The best bit about the LX 4×4 is its go-anywhere ability. The electronic shift 4×4 system also has a low-ratio gearbox which can tackle extreme terrain at crawling speeds. If you want to go dune bashing in the desert, the Scorpio can do it. If you want to scale snow-covered roads in the mountain, this Scorpio can do it. Slushy jungle track? Easily dismissed by the Scorpio. It has 180 mm of ground clearance at its lowest point (the differential), while the rest of the body is at 200 mm.
While it may not be as rugged as a Thar, it is about as rugged as it can get, and is loaded with more creature comforts.
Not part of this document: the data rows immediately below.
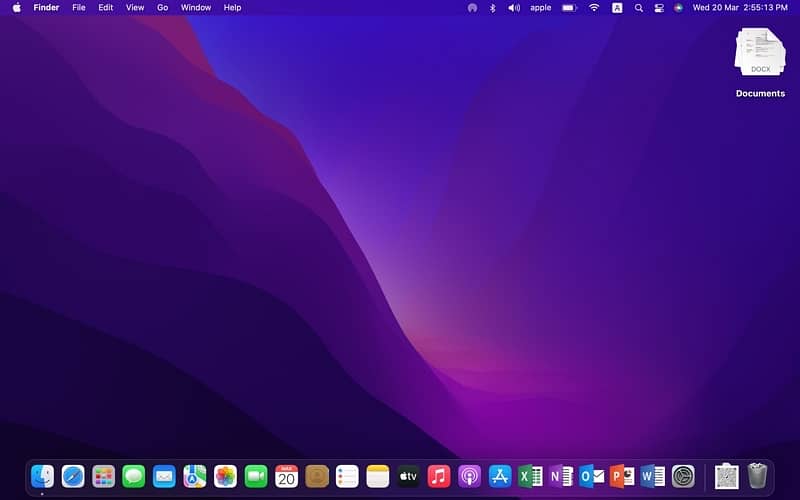The width and height of the screenshot is (800, 500).
Task: Open the Trash in the Dock
Action: (x=758, y=476)
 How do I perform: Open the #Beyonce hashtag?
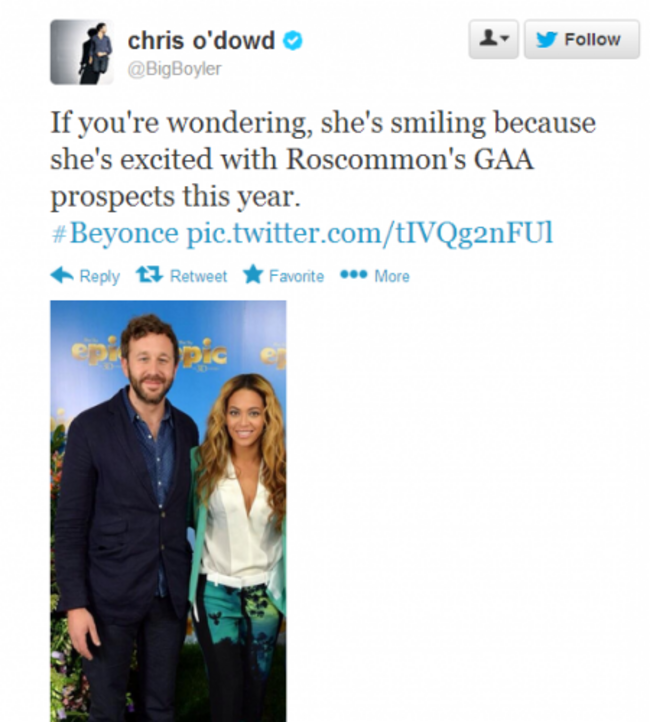pos(115,233)
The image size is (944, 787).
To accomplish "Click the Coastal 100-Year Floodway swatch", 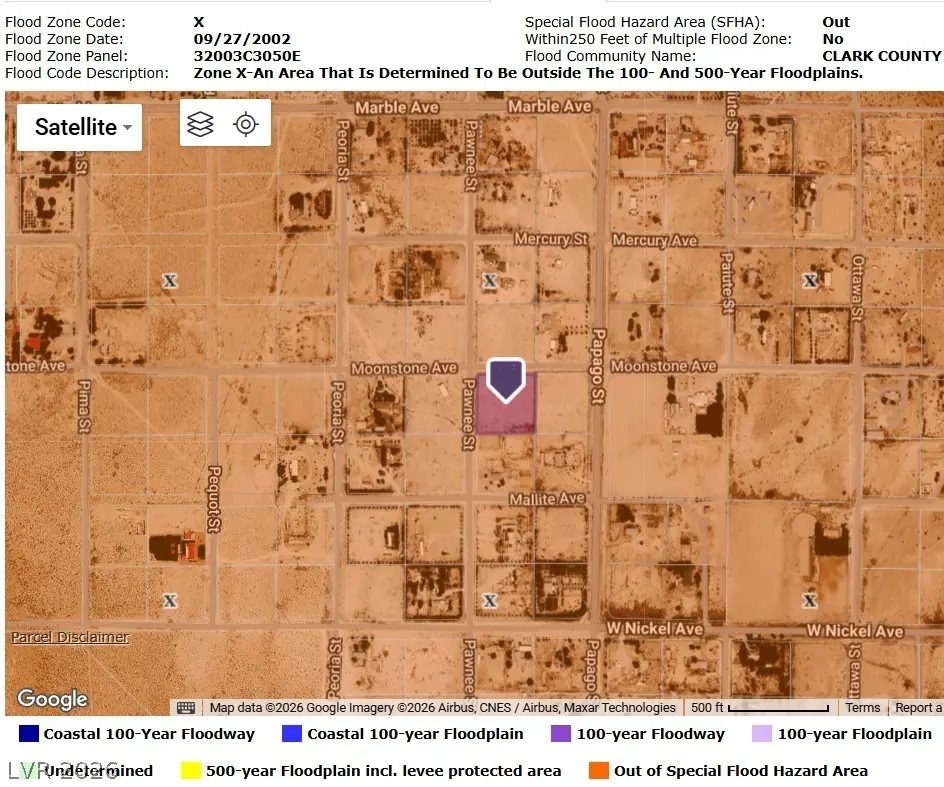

One of the strong points about the MHawk engine is the fuel economy it delivers. In city traffic, with the airconditioning running in peak Delhi summer, the Scorpio gives 12.8 kmpl. Out on the highway, the mileage hit 14.1 kmpl, which is quite commendable for a 2 ton vehicle.
What we think
Overall, the Scorpio is an ideal, cost-effective, expedition vehicle that can traverse any kind of terrain in relative comfort. The mechanicals have been tried, tested and refined over the years and it is now a pretty reliable vehicle for long distances, as long as you have rear-seat passengers who don’t get sea sick. The new LX 4×4 variant will suit those looking for a reliable four-wheel drive vehicle, with just the basic creature comforts.